Check each line of the records below and collect those holding "from".

====== Data provided ======

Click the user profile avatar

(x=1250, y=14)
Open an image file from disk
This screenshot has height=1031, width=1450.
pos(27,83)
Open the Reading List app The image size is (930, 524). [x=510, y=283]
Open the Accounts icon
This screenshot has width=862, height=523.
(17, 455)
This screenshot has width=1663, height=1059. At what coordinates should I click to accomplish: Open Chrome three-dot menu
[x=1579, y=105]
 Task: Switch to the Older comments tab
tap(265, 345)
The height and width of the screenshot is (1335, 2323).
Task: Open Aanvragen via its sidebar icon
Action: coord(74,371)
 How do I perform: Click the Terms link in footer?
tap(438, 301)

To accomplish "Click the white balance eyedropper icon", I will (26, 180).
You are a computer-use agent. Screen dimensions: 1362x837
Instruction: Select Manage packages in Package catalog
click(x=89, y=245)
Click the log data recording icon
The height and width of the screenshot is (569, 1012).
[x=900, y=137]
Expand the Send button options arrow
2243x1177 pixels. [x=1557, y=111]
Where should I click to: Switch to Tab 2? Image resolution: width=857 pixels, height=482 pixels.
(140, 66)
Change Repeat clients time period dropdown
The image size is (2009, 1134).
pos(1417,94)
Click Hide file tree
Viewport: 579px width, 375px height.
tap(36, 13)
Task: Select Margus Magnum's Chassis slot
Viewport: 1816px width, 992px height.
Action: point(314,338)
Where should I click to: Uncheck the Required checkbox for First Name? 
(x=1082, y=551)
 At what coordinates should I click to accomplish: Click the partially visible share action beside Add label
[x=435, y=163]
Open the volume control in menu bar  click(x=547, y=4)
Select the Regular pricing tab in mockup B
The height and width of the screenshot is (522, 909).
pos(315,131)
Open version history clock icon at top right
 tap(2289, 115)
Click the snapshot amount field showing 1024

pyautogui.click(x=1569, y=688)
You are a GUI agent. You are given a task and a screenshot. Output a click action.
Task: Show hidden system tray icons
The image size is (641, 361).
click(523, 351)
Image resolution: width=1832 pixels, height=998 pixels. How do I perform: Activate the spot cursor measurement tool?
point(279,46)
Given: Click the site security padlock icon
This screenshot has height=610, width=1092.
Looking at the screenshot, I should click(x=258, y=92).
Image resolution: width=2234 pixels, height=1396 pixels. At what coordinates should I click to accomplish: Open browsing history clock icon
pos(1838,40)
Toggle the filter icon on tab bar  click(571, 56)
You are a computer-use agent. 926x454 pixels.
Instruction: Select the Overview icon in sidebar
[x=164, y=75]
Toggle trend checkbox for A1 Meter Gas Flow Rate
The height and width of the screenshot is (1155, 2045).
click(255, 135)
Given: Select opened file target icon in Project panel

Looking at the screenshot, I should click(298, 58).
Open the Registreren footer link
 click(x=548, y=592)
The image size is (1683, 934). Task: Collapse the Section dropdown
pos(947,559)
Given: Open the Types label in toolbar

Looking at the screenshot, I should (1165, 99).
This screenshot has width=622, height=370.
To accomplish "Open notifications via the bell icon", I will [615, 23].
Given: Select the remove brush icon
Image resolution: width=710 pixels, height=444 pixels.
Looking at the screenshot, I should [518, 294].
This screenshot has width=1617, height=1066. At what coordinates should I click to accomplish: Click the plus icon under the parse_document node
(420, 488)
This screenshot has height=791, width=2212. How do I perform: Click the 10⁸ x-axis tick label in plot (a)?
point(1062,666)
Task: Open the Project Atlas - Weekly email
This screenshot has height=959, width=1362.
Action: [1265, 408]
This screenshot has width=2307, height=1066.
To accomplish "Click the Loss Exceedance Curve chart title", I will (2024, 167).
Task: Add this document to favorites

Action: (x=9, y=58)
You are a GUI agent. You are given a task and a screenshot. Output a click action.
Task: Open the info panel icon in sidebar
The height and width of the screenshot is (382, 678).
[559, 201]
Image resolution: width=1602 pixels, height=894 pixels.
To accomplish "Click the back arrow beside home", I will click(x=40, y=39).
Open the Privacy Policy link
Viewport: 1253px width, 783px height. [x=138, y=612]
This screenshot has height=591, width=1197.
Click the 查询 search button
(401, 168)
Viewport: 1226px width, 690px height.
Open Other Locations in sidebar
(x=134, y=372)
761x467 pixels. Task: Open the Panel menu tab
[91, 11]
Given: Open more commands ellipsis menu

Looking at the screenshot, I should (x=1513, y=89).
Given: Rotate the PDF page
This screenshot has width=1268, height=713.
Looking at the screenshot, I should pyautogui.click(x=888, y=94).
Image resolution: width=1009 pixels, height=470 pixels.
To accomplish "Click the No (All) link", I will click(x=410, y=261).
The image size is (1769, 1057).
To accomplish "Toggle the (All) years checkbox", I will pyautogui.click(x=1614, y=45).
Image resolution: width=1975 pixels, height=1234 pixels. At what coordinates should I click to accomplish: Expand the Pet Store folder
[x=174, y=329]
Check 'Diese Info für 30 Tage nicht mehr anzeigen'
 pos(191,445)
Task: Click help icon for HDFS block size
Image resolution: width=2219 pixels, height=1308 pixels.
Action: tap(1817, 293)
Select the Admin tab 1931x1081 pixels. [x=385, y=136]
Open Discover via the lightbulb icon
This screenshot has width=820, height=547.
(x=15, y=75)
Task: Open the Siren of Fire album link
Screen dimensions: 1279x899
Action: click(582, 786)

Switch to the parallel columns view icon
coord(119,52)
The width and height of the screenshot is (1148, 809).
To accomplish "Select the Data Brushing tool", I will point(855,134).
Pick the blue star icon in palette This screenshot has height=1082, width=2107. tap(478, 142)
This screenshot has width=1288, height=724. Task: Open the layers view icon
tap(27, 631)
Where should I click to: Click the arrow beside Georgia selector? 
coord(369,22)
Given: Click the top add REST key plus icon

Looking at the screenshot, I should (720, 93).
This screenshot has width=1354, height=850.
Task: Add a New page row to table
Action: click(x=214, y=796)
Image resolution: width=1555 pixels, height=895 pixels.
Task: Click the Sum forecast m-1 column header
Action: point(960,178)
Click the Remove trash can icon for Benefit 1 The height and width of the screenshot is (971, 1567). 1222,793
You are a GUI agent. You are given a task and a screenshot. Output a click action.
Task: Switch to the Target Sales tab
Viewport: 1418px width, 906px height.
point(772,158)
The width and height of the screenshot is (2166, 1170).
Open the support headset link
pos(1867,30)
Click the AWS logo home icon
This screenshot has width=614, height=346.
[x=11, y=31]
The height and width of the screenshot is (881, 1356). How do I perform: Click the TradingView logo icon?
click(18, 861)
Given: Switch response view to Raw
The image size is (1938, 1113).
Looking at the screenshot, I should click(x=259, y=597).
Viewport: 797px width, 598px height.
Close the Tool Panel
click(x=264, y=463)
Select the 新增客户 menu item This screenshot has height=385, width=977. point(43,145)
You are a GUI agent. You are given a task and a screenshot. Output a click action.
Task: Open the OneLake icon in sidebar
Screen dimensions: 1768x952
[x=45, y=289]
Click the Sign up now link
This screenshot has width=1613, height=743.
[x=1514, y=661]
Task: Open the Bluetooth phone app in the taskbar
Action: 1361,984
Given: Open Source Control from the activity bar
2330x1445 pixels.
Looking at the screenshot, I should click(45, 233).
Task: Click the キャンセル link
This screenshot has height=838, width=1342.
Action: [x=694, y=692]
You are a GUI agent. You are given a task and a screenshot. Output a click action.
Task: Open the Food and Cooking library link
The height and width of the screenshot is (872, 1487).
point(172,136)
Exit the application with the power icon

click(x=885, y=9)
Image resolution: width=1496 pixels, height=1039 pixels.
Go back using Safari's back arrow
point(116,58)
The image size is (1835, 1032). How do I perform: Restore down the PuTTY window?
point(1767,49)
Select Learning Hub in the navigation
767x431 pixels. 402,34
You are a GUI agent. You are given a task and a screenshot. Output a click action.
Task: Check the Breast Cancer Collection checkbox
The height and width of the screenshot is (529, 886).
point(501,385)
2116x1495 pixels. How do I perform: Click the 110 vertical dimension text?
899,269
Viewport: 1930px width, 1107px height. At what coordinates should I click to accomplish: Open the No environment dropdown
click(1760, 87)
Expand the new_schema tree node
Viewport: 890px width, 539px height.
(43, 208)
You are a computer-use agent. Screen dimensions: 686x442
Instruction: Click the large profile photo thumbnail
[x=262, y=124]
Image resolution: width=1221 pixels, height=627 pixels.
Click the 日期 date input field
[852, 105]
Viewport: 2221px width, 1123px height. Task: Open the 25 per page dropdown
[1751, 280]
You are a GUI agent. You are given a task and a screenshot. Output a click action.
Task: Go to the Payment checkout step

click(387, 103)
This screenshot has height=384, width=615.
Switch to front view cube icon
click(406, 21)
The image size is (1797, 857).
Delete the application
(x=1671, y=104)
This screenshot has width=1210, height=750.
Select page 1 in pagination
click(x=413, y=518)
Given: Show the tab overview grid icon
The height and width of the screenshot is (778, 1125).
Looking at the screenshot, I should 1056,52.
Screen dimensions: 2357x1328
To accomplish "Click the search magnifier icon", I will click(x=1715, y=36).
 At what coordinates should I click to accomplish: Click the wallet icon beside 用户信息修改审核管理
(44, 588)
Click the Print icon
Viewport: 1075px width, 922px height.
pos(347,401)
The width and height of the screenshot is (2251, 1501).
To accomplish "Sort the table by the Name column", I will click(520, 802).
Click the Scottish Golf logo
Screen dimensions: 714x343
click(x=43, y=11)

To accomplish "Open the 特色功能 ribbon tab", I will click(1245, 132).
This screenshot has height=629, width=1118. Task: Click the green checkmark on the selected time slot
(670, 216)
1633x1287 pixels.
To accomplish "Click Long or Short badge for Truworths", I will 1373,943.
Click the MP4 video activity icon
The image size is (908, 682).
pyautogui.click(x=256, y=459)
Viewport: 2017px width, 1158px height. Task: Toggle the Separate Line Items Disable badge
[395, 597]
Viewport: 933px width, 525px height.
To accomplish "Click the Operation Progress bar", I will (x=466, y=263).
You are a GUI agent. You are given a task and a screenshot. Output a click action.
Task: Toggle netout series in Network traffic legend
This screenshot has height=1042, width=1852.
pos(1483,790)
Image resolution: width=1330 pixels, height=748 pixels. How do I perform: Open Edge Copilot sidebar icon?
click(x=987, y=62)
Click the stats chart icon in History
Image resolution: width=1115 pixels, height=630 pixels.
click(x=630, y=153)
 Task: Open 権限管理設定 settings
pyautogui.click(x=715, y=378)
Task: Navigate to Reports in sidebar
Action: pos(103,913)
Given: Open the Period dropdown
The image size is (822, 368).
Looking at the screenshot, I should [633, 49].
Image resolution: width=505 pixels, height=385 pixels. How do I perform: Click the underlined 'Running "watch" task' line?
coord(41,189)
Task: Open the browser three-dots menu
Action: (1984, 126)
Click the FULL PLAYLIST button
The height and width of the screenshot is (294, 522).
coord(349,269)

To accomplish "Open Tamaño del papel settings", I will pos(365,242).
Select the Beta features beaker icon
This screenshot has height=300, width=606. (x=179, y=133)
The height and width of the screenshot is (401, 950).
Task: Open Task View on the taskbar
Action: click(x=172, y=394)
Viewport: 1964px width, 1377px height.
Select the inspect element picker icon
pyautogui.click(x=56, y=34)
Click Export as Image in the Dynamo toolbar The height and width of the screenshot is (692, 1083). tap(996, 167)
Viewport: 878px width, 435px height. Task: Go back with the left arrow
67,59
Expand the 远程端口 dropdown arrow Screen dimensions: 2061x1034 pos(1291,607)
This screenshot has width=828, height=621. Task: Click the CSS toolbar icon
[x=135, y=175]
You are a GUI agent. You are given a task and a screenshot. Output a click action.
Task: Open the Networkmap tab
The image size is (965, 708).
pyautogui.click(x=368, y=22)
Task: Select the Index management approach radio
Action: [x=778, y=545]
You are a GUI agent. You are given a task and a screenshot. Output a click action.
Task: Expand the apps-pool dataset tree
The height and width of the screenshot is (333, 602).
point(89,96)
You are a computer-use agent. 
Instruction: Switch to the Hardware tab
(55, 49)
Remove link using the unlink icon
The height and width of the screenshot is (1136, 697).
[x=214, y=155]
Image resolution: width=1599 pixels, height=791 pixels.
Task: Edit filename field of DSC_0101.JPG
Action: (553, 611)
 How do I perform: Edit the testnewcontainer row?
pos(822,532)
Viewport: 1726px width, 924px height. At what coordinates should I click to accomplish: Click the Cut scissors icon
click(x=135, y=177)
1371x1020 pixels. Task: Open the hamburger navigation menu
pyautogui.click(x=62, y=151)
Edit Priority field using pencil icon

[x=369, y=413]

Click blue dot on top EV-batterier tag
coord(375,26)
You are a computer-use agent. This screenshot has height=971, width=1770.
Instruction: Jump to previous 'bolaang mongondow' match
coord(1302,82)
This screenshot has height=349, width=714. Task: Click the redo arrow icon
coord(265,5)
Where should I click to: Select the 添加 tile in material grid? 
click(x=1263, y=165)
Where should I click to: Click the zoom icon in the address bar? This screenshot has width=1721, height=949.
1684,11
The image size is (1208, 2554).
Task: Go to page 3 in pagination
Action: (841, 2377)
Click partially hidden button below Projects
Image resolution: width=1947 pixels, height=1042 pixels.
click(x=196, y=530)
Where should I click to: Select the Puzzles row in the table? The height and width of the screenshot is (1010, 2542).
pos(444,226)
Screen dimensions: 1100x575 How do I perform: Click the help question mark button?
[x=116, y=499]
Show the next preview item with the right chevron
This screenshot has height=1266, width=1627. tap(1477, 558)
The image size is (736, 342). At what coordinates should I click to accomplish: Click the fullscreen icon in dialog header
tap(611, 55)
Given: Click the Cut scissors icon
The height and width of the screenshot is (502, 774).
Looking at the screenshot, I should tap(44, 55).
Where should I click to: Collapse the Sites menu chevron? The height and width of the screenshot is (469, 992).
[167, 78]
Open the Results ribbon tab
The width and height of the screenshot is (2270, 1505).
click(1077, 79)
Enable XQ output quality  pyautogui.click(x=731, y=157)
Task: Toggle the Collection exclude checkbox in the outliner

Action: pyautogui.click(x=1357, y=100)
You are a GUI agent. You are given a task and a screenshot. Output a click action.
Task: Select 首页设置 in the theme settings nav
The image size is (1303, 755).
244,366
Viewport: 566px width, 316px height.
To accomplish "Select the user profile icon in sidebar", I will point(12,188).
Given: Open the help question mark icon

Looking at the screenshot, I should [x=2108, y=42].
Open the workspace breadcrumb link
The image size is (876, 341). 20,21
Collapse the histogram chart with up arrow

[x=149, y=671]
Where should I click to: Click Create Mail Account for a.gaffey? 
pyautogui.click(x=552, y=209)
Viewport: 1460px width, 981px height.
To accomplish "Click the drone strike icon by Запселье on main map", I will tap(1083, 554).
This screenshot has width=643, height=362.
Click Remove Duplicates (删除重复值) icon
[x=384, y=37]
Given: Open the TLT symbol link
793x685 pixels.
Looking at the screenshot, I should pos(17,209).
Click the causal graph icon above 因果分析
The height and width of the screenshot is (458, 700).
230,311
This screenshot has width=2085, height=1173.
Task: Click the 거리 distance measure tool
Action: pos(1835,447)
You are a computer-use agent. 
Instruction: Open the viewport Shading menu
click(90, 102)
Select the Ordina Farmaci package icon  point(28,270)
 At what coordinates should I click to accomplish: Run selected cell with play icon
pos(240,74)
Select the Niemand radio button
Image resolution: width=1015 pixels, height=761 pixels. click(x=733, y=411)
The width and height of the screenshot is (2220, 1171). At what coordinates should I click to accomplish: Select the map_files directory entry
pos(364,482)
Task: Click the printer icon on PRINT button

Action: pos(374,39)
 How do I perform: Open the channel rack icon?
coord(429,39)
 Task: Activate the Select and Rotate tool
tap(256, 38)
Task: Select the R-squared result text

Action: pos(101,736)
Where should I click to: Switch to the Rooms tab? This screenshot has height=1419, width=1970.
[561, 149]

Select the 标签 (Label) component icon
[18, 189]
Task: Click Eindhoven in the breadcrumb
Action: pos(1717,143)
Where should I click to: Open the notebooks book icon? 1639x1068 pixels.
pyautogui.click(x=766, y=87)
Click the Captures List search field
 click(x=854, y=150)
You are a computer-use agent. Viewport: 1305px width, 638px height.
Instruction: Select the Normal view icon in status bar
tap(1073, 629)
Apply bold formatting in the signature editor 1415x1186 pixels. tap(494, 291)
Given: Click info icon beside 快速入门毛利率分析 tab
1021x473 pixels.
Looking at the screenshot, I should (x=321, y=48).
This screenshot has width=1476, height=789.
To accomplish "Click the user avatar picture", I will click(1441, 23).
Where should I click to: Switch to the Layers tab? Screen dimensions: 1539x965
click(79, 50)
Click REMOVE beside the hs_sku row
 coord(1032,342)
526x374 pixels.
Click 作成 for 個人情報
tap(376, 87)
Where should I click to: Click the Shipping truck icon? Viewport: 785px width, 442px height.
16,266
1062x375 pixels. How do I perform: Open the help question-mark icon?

======

■ **Output of the task**:
Open an image file from disk
Given: Open Source Control from the activity bar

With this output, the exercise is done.